Your objective: Return the listing that follows, word for word.

Segment Start: Information given

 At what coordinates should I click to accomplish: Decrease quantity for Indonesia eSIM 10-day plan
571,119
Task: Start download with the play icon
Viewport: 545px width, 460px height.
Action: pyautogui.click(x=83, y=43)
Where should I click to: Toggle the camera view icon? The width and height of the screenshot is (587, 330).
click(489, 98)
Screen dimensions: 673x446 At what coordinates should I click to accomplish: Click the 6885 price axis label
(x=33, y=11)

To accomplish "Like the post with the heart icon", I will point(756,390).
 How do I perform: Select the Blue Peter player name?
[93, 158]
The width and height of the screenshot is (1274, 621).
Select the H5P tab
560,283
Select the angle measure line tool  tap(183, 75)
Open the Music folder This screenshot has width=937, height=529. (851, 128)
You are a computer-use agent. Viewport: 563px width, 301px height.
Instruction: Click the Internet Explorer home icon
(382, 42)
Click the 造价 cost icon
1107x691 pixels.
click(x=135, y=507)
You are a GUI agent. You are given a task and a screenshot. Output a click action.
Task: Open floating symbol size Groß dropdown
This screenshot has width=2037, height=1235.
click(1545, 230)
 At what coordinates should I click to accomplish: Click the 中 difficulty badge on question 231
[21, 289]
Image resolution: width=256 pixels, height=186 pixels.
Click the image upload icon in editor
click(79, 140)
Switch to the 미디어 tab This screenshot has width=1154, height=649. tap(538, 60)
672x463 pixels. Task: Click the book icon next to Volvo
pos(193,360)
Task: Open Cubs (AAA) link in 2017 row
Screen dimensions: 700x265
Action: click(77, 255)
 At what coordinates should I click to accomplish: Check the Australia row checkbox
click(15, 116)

Segment End: Information given

Worked solution:
 At what coordinates should I click to accomplish: Decrease quantity for Indonesia eSIM 10-day plan
571,119
Task: Start download with the play icon
Viewport: 545px width, 460px height.
Action: pyautogui.click(x=83, y=43)
Where should I click to: Toggle the camera view icon? The width and height of the screenshot is (587, 330).
click(489, 98)
Screen dimensions: 673x446 At what coordinates should I click to accomplish: Click the 6885 price axis label
(x=33, y=11)

To accomplish "Like the post with the heart icon", I will point(756,390).
 How do I perform: Select the Blue Peter player name?
[93, 158]
The width and height of the screenshot is (1274, 621).
Select the H5P tab
560,283
Select the angle measure line tool  tap(183, 75)
Open the Music folder This screenshot has width=937, height=529. (851, 128)
You are a computer-use agent. Viewport: 563px width, 301px height.
Instruction: Click the Internet Explorer home icon
(382, 42)
Click the 造价 cost icon
1107x691 pixels.
click(x=135, y=507)
You are a GUI agent. You are given a task and a screenshot. Output a click action.
Task: Open floating symbol size Groß dropdown
This screenshot has width=2037, height=1235.
click(1545, 230)
 At what coordinates should I click to accomplish: Click the 中 difficulty badge on question 231
[21, 289]
Image resolution: width=256 pixels, height=186 pixels.
Click the image upload icon in editor
click(79, 140)
Switch to the 미디어 tab This screenshot has width=1154, height=649. tap(538, 60)
672x463 pixels. Task: Click the book icon next to Volvo
pos(193,360)
Task: Open Cubs (AAA) link in 2017 row
Screen dimensions: 700x265
Action: click(77, 255)
 At what coordinates should I click to accomplish: Check the Australia row checkbox
click(15, 116)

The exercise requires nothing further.